I myself consider it a great confidence boost when I see that little “this project builds just fine badge” on a project’s readme file, because then I know: This project actually compiles fine and I can be quite confident that when I clone the project and let Maven build it and create an IDE configuration (mentioned by @gouessej ; think Eclipse’s .classpath/.project files) that this will work without any problems out of the box and without me having to manually download missing jar files from somewhere and tediously configuring the wrongly configured build path.
convention over configuration: if you use maven, you agree to use a set of conventions (for example source code in src/main/java) that speed up setup, build, test, etc… If I want to build your source code for example and get the jar, I have only to run “mvn package” and I have the jar
transitive dependency: you declare in your pom.xml (basic maven file) what dependency you need and maven download all required libraries from open, free repositories (see https://mvnrepository.com/ ). Speed up update a library and dependencies, etc…

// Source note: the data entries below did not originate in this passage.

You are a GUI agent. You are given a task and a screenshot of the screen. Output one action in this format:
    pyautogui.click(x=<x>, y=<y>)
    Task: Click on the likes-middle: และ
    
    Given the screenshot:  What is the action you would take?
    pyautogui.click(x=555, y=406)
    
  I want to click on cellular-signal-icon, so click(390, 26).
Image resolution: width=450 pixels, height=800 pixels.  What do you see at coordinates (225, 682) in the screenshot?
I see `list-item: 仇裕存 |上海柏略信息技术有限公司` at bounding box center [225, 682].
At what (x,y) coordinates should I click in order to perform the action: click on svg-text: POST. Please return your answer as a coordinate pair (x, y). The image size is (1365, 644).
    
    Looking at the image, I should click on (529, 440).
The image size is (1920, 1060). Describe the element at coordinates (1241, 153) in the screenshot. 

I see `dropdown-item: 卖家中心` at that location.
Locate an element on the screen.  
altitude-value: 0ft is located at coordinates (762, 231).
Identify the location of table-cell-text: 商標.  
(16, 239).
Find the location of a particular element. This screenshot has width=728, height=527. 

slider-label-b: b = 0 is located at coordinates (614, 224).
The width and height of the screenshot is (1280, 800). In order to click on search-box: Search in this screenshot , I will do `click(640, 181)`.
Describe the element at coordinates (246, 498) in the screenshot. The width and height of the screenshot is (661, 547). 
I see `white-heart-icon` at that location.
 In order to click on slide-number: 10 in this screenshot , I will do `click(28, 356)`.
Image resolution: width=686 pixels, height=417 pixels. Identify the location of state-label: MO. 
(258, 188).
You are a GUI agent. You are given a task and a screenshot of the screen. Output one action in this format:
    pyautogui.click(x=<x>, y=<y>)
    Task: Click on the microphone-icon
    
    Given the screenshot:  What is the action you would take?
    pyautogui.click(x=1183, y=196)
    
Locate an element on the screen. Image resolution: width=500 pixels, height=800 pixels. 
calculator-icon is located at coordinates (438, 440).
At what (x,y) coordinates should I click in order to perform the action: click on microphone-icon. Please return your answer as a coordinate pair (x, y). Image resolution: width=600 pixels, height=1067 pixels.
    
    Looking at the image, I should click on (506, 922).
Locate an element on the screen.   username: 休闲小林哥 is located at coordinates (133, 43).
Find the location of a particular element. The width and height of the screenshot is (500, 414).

plugins: this is where maven rocks (IMHO). You have a lot of plugins that can be configured to attach to a particular phace (before build, after build, before test, etc… ) a do a lot of things. Like for example build a site from your repository, run test and save results, run static analysis of your code etc…
IDE neutral: does not require anyone to use a particular IDE: Eclipse, Netbeans, shell ? Maven doesn’t care
about Eclipse. Maven is “Apache Maven is a software project management and comprehension tool” and Eclipse is an “Integrated development environment”. Both of them force you to work on a project in a particular way, Maven is more strict on project, file and directories organization, so other people can work on project more easily, applying patterns
This emphasis on declarative systems imho just makes them inflexible and impractical. In the end you need to do a lot of dirty and ugly tricks to do anything nonstandard or put in a lot of effort to do it cleanly. Therefor I take a proper programming language over a declarative system any day.
Maven is good to define a project and it’s dependencies, but it’s not a good build tool. I like gradle better.
I also can only partly agree with the argument, that in maven/declarative systems it’s easier to determine what a build does without running it. You still need an understanding of the used plugins.
Also reading code and figuring out what it does should not be too hard for a developer. Wading through plugin documentations (if existant) to find out what a configuration does is not always simpler. At least for humans (but the eclipse and idea gradle plugins also work reasonable well)
Used Ant for 15 years here to do all of Puppygames’ stuff.
Ant is quite shit.
Maven looks similarly shit, so I’ve not bothered with it. Gradle pops up now and again and appears to be like Maven but they’ve changed the syntax of the shit a bit, but fundamentally, still seems to be a nuclear powered Leatherman to do the job of a knife and fork.
If only someone would make a simple Java API to do buildy things and then we could just use jshell.
Nate’s SCAR library does just that- a java API to build Java projects.
But since it’s not a standard, very few people are familiar with it so I suppose it doesn’t help reduce the fixed cost of learning a new tool in addition to Ant, Maven or Gradle.
Since libgdx uses Gradle, that’s probably the best thing to recommend to java game devs
Gradle is meant to be a declarative build system though! It’s just that if you let people write “real code” … Maybe most people are more disciplined and follow Gradle’s guidelines more carefully, but the few times I’ve had to work with projects using it I’ve found it a bit messy.
Now, like @princec most of what I’m working on still uses Ant. Writing imperative code in a language meant for declarative use. Now that really is a warped idea!